Andrew Gimson talks to Alistair Cooke, the godfather of the Cameroons, about Dave’s temperament and Hilton’s penchant for ponchos
As David Cameron solicits approval for deep spending cuts, he has assured the public: ‘We’re not doing this because we want to, we’re not driven by some theory or ideology.’ Cameron remains very anxious not to be taken for a closet Thatcherite, who beneath the cloak of necessity is pursuing ideological politics. If the Prime Minister wished to make a properly Tory case for cutting himself free from an outdated programme, he could do worse than turn to Alistair Cooke, who played a part in the political education of most of the Tory authors of the coalition government. When I visited Cooke at the end of last week, I found him in his library, which apart from a profusion of books about the politics of the last two centuries, is also adorned by about 50 likenesses of Disraeli, and between 20 and 30 of Lord Salisbury. Cooke at once quoted Lord Salisbury, perhaps the greatest of Tory prime ministers, explaining what Cameron has done: ‘Principles should last as long as the circumstances that gave rise to them.’

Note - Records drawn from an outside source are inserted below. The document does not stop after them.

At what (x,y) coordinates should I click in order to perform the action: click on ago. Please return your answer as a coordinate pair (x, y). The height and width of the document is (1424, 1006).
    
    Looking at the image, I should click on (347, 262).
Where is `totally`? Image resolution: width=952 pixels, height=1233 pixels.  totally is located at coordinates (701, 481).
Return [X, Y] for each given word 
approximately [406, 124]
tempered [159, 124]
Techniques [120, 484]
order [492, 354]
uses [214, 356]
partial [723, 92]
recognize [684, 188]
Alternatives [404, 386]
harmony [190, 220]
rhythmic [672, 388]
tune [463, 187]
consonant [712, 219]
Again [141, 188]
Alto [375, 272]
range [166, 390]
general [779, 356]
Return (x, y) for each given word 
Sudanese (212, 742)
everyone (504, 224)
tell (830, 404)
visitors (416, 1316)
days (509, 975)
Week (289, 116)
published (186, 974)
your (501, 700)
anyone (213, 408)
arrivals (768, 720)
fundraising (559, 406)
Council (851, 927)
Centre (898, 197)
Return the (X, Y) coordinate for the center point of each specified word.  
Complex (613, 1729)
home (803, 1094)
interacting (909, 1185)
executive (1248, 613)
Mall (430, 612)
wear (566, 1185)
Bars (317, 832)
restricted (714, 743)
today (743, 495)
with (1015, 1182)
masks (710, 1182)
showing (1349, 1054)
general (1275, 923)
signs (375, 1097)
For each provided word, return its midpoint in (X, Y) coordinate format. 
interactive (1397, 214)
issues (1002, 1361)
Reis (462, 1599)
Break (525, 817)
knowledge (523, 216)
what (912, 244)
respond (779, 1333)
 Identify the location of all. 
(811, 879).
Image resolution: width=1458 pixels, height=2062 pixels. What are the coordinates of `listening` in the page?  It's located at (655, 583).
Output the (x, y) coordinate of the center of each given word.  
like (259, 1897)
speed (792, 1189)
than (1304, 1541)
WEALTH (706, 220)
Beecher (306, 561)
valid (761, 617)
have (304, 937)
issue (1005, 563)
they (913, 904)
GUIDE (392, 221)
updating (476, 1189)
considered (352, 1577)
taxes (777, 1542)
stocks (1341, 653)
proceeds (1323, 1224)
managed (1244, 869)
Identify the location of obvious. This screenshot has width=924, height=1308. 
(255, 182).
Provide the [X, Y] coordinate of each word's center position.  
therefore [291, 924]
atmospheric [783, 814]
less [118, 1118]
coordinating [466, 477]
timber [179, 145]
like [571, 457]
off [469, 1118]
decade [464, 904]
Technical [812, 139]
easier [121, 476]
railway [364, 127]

Although by training an academic historian, Cooke spent the greater part of his career in the Conservative Research Department, where as deputy director he was one of the people responsible for hiring Cameron straight from Oxford. The essential task of the research department is not in the slightest bit intellectual. It is to draft, often under pressure of time and from unpromising raw materials, a stream of clear and accurate pamphlets, briefing papers and campaign guides, which make as powerfully as possible, without tipping into mendacity, the case for whatever policies the Conservative party happens at that point to be pursuing. Cooke, who on reaching his 65th birthday has just retired after editing millions of words of this stuff, has probably done more than anyone now alive to save the Tory party from sounding illiterate.